About this task:
Please retype the listing exactly as it appears, skipping each picture.

Excerpted data:
************
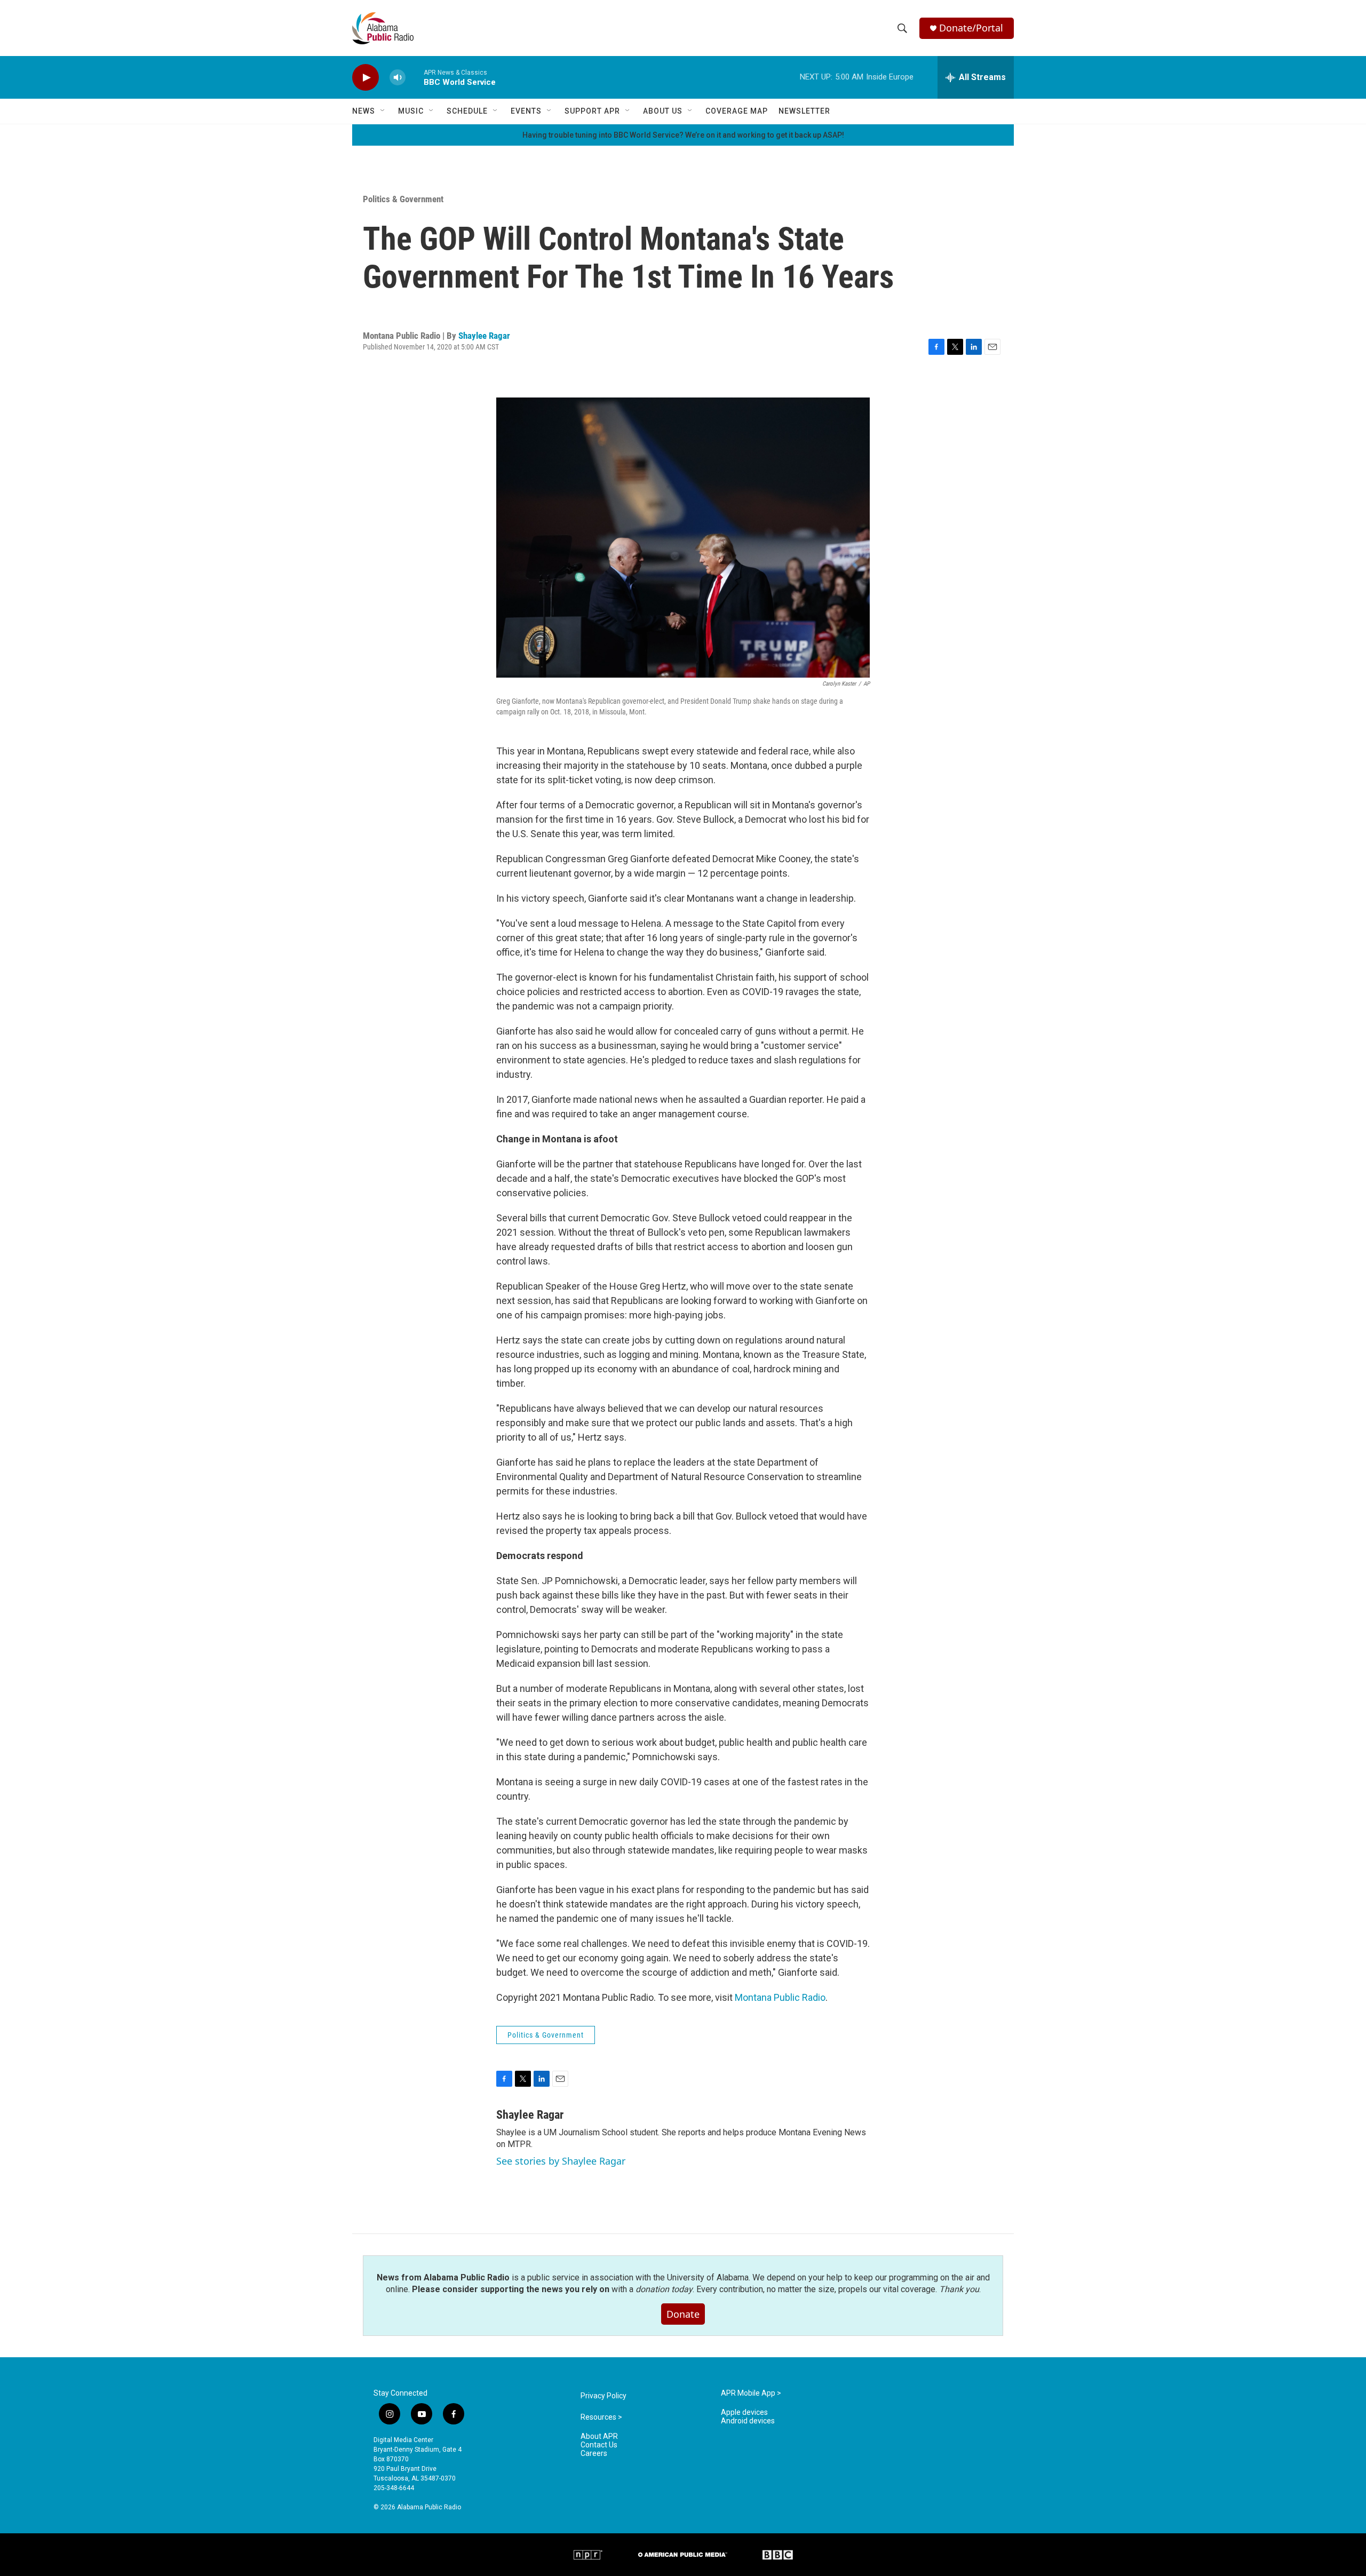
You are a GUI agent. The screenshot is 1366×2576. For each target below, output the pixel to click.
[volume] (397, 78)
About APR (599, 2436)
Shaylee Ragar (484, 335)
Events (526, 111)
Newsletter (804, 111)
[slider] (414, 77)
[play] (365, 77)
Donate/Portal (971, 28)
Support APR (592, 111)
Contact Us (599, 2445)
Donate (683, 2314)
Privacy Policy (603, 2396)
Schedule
************
Answer area:
You are a GUI agent. The screenshot is 1366×2576. For each target below, output the pixel to click.
[volume] (397, 78)
About APR (599, 2436)
Shaylee Ragar (484, 335)
Events (526, 111)
Newsletter (804, 111)
[slider] (414, 77)
[play] (365, 77)
Donate/Portal (971, 28)
Support APR (592, 111)
Contact Us (599, 2445)
Donate (683, 2314)
Privacy Policy (603, 2396)
Schedule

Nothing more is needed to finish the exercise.